Fox News’ Allison Barrie lauded the F-35 program recently, saying:
Last Friday, the U.S. Marine Corps’ VMFAT-501 training squadron in Florida’s Eglin AFB launched its first F-35B eight-ship, flew a mission, hot-pit refueled and went back up again. This mission is the latest in a series of promising steps forward for the F-35.
The F-35 Joint Strike Fighter, the stealth fighter of the future for the U.S. and many of its allies, has achieved many developmental milestones recently. While many decry the new fighter as unnecessary and too expensive, the plane offers unprecedented capabilities for the U.S. military both in terms of warfighting and cost-effective operations.
The F-35B variant Barrie discussed has short takeoff and landing capabilities, meaning it can take off on amphibious ships, smaller aircraft carriers, or short runways. This will enable the U.S. Marine Corps and the U.K. Royal Air Force and Navy to replace their aging fleets of Harrier jets.

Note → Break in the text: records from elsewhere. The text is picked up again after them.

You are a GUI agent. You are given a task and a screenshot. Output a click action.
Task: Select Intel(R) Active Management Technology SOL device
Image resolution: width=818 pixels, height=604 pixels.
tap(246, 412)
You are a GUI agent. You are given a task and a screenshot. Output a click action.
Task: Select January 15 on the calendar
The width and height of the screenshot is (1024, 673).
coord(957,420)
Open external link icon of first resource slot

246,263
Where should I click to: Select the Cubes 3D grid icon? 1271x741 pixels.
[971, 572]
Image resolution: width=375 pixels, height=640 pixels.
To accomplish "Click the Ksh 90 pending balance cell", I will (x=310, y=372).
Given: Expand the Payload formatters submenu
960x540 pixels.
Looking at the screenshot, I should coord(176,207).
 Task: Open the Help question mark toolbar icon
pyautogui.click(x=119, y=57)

The F-35 represents more than merely a one-to-one replacement though, as it is more capable than legacy craft in a number of ways. While Barrie primarily focuses on the significant advances in stealth technology, the F-35 also incorporates electronic warfare capabilities not found on its predecessors, a visual array that gives pilots a 360-degree field of vision and advances in speed and weapons systems. As a result, the three F-35 variants—including also the conventional landing and takeoff “A” for the U.S. Air Force and allies, and the carrier variant “C” for the U.S. Navy—will also replace F-16s, F/A-18s, EA-6Bs, F-111s, and A-10s.
Another way the F-35 will be a game-changing asset to the U.S. military lies in its advanced communications systems. The plane is able to communicate across the allied partners’ fighters, transfer information to logistics vehicles, and operate with the Aegis weapons system to create a command and control platform. In these ways, the F-35 as a fleet will create a network that serves operations beyond its own combat mission.

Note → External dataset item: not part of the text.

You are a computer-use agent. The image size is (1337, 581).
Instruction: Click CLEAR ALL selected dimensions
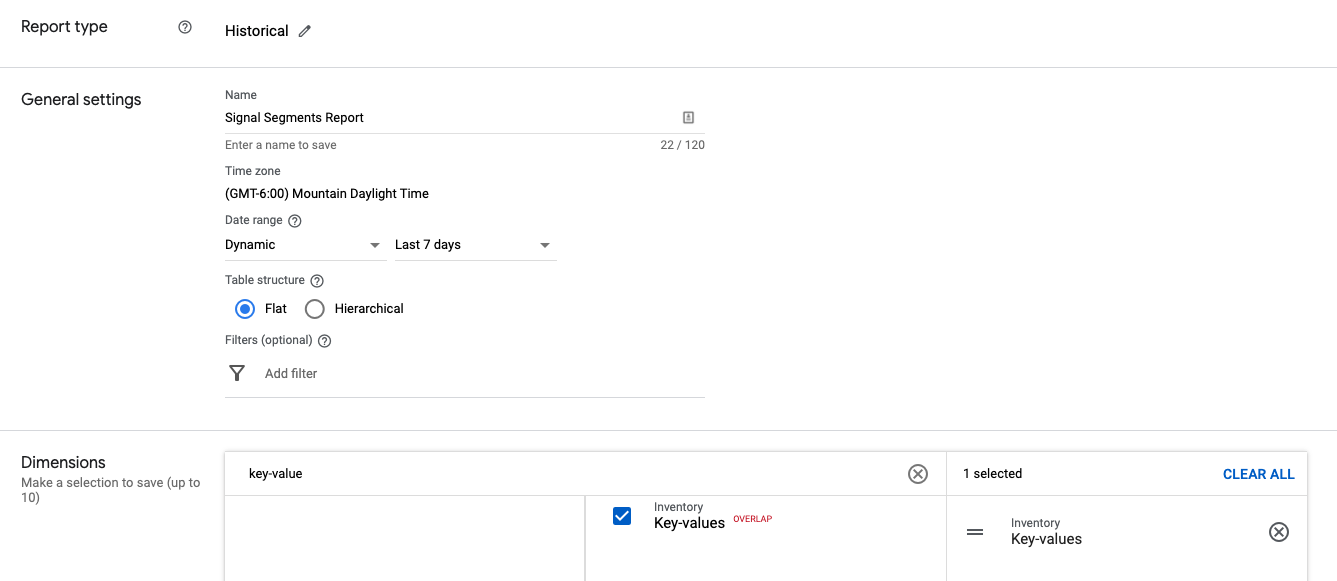click(1258, 474)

The F-35 will be cost-effective and sustainable in the long run as well as effective in performing its missions. This is also due to the joint nature of the program. As Second Line of Defense’s Robbin Laird explains, the F-35 takes advantage of a “global supply chain.” Thirty percent of the plane is built by the prime contractor and much of the other 70 percent is spread across international suppliers. This, combined with the shared cost burden across the partner nations, means production of the F-35 will be more sustainable.
The cooperative aspect of the F-35’s sustainment will in turn create a capability advantage. As Laird puts it, “[B]ecause the planes are the same, and there is 80% commonality across all three variants, an Australian supply hub can support allies throughout the region including the United States.”
Hypothetically any one F-35 could land in any one partner nation to receive maintenance or refueling. For the U.S., this will create less need to transport parts and labor across the globe to keep its fighters in working order.
The F-35 Joint Strike Fighter has greatly emphasized the “joint” part of its name. The program is taking advantage of cost sharing, allies’ trust and relationships, and enhanced communication with other military platforms to integrate it in a new and unique way. The U.S. and its allies should continue their commitment to the program to ensure that it matures responsibly and successfully.